Text:
As this happened, arts educators found themselves in a very difficult position in more and more countries in the world because they were forced to decide what courses and programs should be terminated and what courses and programs should be maintained. Seen and treated largely as entertainment and leisure-time activities – and valued primarily for their economic impact in the economic age people were living in – arts educators had to make the best of a very difficult situation. This was not an easy task to deal with, since the context of arts education was stacked against them. Nevertheless, they fought back, and began to justify arts educational courses and programs not only for their ability to teach students to play musical instruments, paint pictures, act in plays, dance, write, and prepare people generally for enjoying the arts later in life, but also for their ability to address important social and cultural concerns and stimulate people’s creativity.
An excellent example of this “added dimension of arts education” was the creation of the “Seoul Agenda” that was produced by delegates at the Second World Conference on Arts Education convened by UNESCO in Seoul, South Korea in 2010. Included among the goals and objectives of the Agenda were:
• Apply arts education principles and practices to contribute to resolving the social and cultural challenges facing today’s world;
• Support and enhance the role of arts education in the promotion of social responsibility, social cohesion, cultural diversity, and intercultural dialogue; and
• Affirm arts education as the foundation for balanced creative, cognitive, emotional, aesthetic, and social development of children, youth, and life-long learning.
This describes the present context of arts education in most parts of the world today. It is a context that is heavily oriented towards seeing and treating arts education as a soft activity, arts educational courses and programs as soft courses and programs, preparing students for living in an economic age where the arts are valued primarily for their leisure-time capabilities and economic effects, and, more recently, focusing on the ability of arts education to come to grips with socio-cultural issues and stimulate individual and collective creativity.

Prompt 1: From the passage on arts education, extract the part starting with "This describes the" and going on through "and collective creativity.".
Prompt 2: According to the passage on arts education, which organization convened the Second World Conference on Arts Education, and in what city and year?
Draw only on the passage on arts education.

Dataset content:
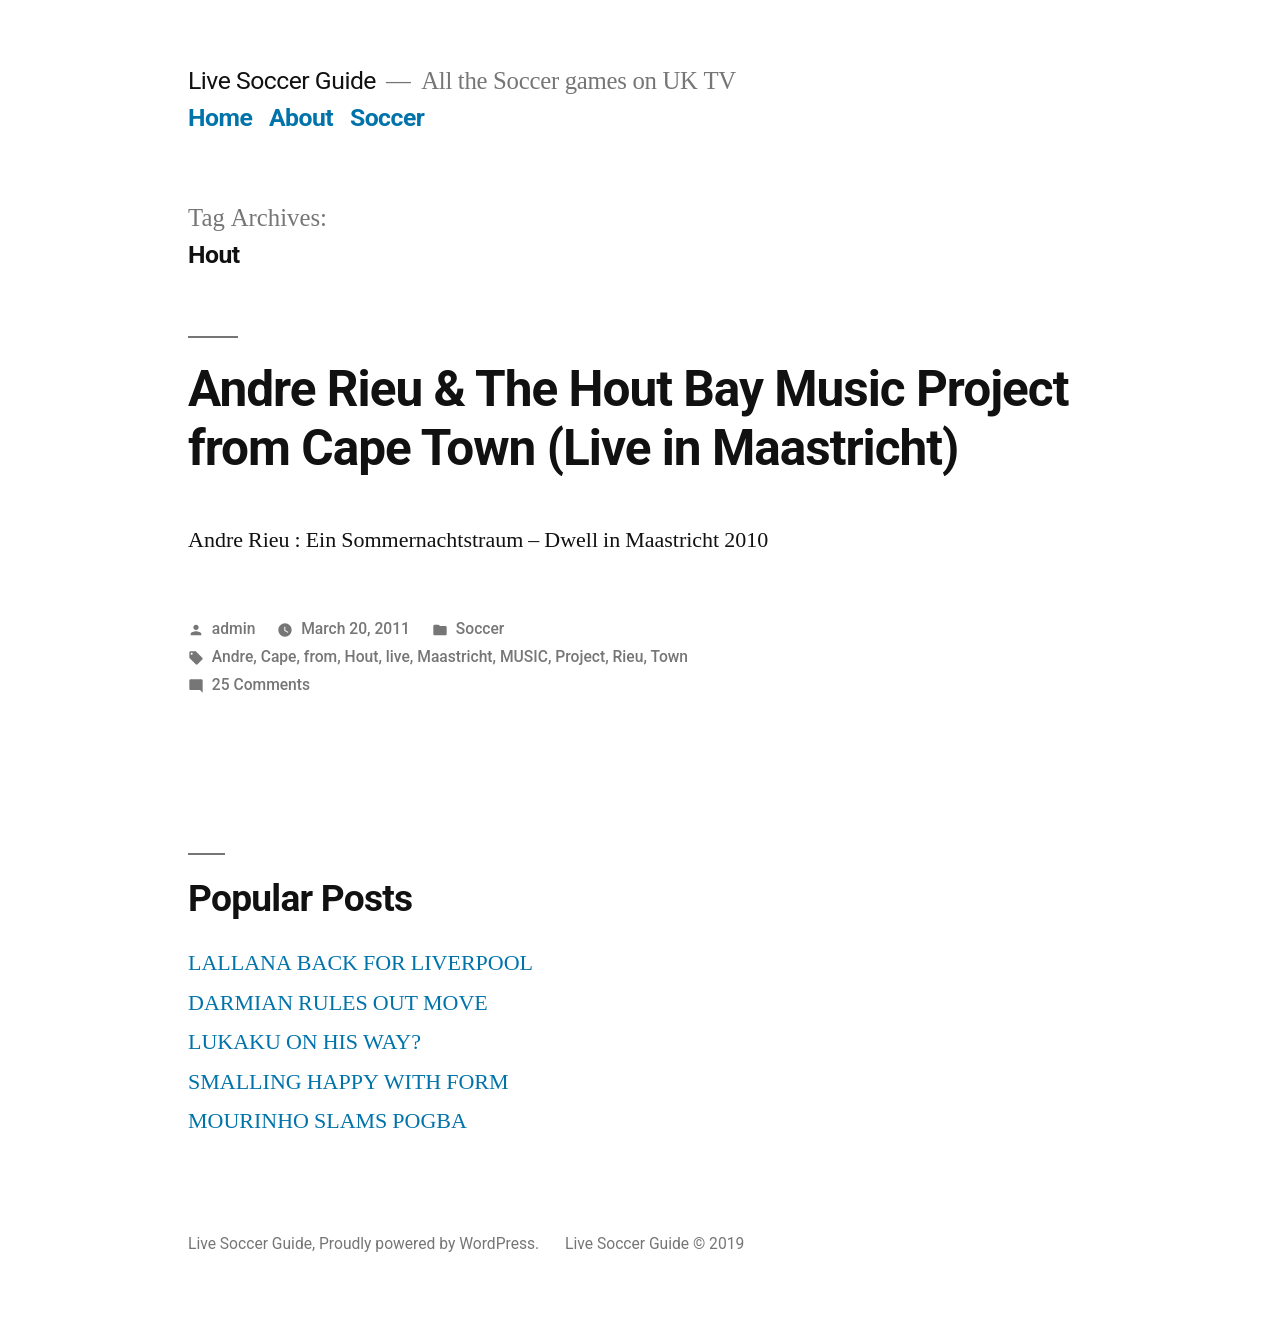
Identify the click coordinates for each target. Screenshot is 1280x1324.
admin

Full response 1:
This describes the present context of arts education in most parts of the world today. It is a context that is heavily oriented towards seeing and treating arts education as a soft activity, arts educational courses and programs as soft courses and programs, preparing students for living in an economic age where the arts are valued primarily for their leisure-time capabilities and economic effects, and, more recently, focusing on the ability of arts education to come to grips with socio-cultural issues and stimulate individual and collective creativity.

Full response 2: UNESCO, in Seoul, South Korea, in 2010.